***** Reading text *****
Just saw a guy at the gas station legitimately dressed in exactly what my costume was last night. Fuck his life.
There are not enough shots in the world for this. We walked in and they shouted "the pilgrims are here!" And then someone handed me a turkey leg the size of my arm.
the fact that he forgave me for making out with the bartender is proof that i can fuck my way out of anything.
he literaly had a hockey helmet on and was swan diving off the couch onto the coffee table.
After he finished his girlfriend called him. I sat there, tied his shoes for him, then he high fived me and said "this is gonna be a great summer steph"
your ex girlfriend just barged in my house, drunk, mumbled something about "car strip", and put a huge hole in my drywall with her head.
I woke up in my own bed clutching a key to a Ramada in another state.
Omg he has a washer and dryer IN his apartment and lots of back up toilet paper. I went home with an adult. My uterus is pumping out eggs beyond my control.
We fucked on shrooms. It's like his dick was a beam of light and when I came I turned into a prism and my orgasms were made of rainbows.
Shirley Temple died. We owe it to her to get dirty shirley wasted.
Stop studying come to the bar get drunk and help me figure out how to get home pretend there are commas in there someplace
It was like, once I started flashing you, I couldn't stop.
I knew he was a classy dude because when I told him my name was Jen he said "Gin? Like Gin & Juice?"
He slept outside in his hammock, and then took a lawn chair with him in the shower because he was too drunk to stand up.
Fuck this virus. We’re finally back on campus but the bars suck parties are banned sports are canceled we eat in our rooms and can’t fucking hangout with anyone. I’m tired of virtual classes and involuntary celibacy
OMG IKR! It’s not college unless we’re puking in a toilet wondering if we’re pregnant or just hungover!
***** Supplied records *****
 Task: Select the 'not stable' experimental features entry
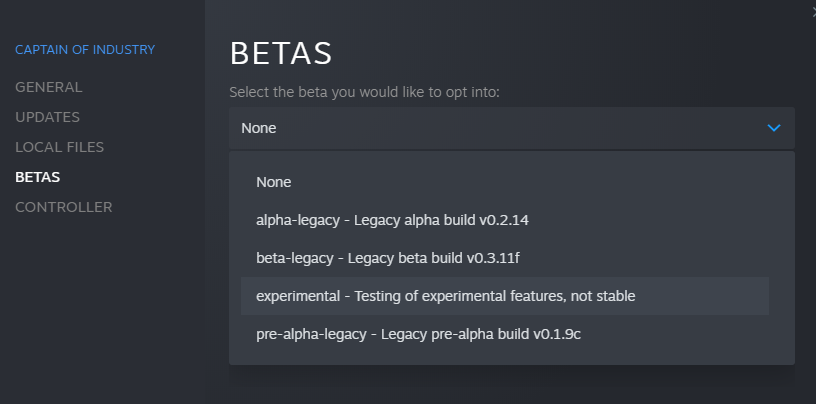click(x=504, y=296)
*****
***** Supplied records *****
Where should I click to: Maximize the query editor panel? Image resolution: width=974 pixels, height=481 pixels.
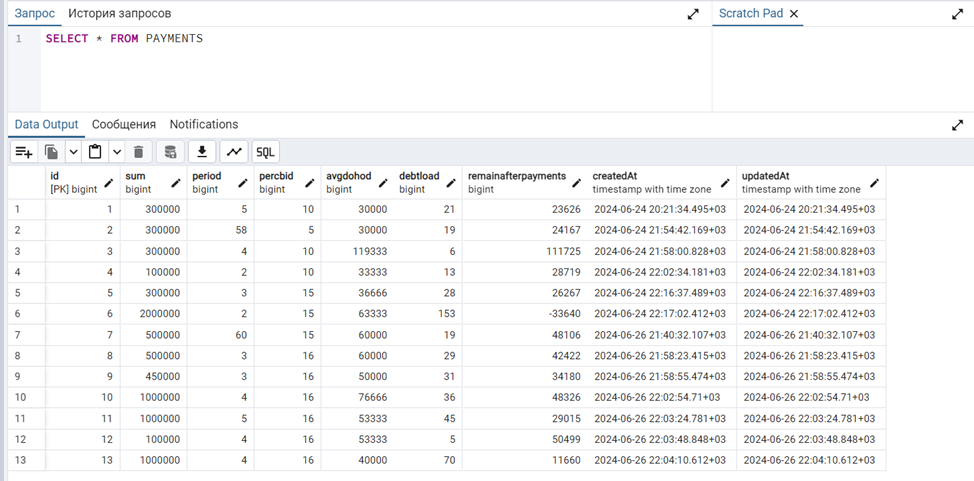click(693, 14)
*****
* Exercise requirements:
**A)** Return the part of the messages from "Just saw a guy" to "the coffee table.", copied word for word.
**B)** Answer these questions about the messages:
(i) What was handed over after someone shouted "the pilgrims are here!"?
(ii) What was the writer clutching when waking up in their own bed?
(iii) What did he take with him into the shower?
None of the material is needed here.

* Problem solutions:
**A)**
Just saw a guy at the gas station legitimately dressed in exactly what my costume was last night. Fuck his life.
There are not enough shots in the world for this. We walked in and they shouted "the pilgrims are here!" And then someone handed me a turkey leg the size of my arm.
the fact that he forgave me for making out with the bartender is proof that i can fuck my way out of anything.
he literaly had a hockey helmet on and was swan diving off the couch onto the coffee table.

**B)**
(i) A turkey leg the size of the writer's arm.
(ii) A key to a Ramada in another state.
(iii) A lawn chair.